I was also surprised at how quickly I got a response via a customer service
request. Nice.

Congrats to Garry Tan - I always equated him to Posterous since I saw him on
This Week in Startups. Hope to hear more about his newest endeavors.

------
iamclovin
Congrats Garry! Looking forward to more awesomeness.

------
b3b0p
Garry reached out to me for an interview with Posterous. Although, I didn't
get the position in the end I was stoked about the fact he even contacted me
in the first place. Thanks Gary! And good luck on your future endeavors with
YC!

------
tommy_mcclung
Congrats Gary! Woo!

------
chrisbroadfoot
Good move, I think!

I'm glad you'll be able to provide high impact work to many startups.

------
jw84
I remember Garry, like me, arrived early at the Y Combinator pre-party. He had
long hair, kind of like every other Asian friend I had so I figured he must be
really smart. Stanford smart.

I shook his hand and he introduced himself as getting an interview slot too.
Naturally we conferred and compared notes. Mine was something weird, a
scheduling software--we haven't decided yet. His was a photo blog. Well like a
photo blog, but easier, the kicker is you only manage it through email.

Oh, I said. That sounds... interesting. Since I was young that was go-to
answer for any pitch. The less he explained the more compelling it was.
Blogging for your grandma, blogging that anyone can do, blogging that's
accessible. I remember asking how long he's been working on it, he said for a
few months. I smiled and said he's probably going to get funded.

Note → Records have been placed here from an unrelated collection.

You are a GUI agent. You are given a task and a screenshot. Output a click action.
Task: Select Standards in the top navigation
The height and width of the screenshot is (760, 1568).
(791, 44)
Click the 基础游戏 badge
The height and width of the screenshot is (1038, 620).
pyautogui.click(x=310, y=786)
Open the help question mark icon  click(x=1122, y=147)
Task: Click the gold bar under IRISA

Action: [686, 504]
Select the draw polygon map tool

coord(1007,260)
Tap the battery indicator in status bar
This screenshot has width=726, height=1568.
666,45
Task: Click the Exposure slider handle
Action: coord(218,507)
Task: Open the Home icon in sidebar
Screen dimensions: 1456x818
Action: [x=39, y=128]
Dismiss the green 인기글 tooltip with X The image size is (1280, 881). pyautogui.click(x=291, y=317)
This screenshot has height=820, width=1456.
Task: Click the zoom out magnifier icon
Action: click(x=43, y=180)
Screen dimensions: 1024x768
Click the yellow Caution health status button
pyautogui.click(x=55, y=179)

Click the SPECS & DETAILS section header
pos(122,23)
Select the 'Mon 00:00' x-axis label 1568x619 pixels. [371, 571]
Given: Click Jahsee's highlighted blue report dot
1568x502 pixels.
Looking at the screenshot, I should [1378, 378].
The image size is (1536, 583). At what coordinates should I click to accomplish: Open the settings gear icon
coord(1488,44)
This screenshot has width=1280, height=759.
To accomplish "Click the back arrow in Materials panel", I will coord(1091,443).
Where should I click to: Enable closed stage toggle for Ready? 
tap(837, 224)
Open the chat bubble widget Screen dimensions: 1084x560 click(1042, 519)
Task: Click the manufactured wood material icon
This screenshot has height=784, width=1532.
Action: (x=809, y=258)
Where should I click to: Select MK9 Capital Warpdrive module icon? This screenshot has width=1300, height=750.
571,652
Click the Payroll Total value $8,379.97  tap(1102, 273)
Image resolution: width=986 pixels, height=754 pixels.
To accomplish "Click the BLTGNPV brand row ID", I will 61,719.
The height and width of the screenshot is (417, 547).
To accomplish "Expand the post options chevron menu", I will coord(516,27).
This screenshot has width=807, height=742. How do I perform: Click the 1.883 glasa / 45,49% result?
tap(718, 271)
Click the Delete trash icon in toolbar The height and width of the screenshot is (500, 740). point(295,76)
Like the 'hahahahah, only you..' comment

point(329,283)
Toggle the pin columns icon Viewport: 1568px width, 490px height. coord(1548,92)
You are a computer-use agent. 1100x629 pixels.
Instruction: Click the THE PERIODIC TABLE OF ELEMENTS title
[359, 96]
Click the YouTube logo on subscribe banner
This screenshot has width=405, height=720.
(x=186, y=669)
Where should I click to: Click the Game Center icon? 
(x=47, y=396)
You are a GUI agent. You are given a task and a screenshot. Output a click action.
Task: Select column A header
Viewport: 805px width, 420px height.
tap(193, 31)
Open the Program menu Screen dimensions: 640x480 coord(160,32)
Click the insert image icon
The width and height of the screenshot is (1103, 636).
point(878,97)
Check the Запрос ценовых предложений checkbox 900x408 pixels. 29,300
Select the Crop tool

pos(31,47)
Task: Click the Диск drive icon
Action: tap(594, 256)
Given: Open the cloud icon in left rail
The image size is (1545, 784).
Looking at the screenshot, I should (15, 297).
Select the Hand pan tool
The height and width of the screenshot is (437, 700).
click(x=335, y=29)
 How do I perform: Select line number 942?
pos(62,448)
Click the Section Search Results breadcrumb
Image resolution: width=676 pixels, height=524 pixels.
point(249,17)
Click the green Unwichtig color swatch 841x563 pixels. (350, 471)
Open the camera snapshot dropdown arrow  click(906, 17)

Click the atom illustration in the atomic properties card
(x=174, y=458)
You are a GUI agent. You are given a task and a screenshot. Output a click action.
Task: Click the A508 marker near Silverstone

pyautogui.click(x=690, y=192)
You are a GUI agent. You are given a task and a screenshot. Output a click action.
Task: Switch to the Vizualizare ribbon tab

I didn't, it was my fifth try and became my last.

Throughout the years Posterous' engineering skills, design skills, and
marketing skills have made the platform really awesome. Reading his blog,
learning his thought process, and seeing the passion he puts into his work,
it's inspiring. Very inspiring.

Blogging for grandmas is such a good idea, it's carved a great niche amongst
giants WordPress, Blogger, and Tubmlr, and it's growing as a company.

Our career paths took really drastic divergence but seeing what you've done in
the past three years is one of the examples of the immense potential working
in our little crazy world.

Congrats and good luck.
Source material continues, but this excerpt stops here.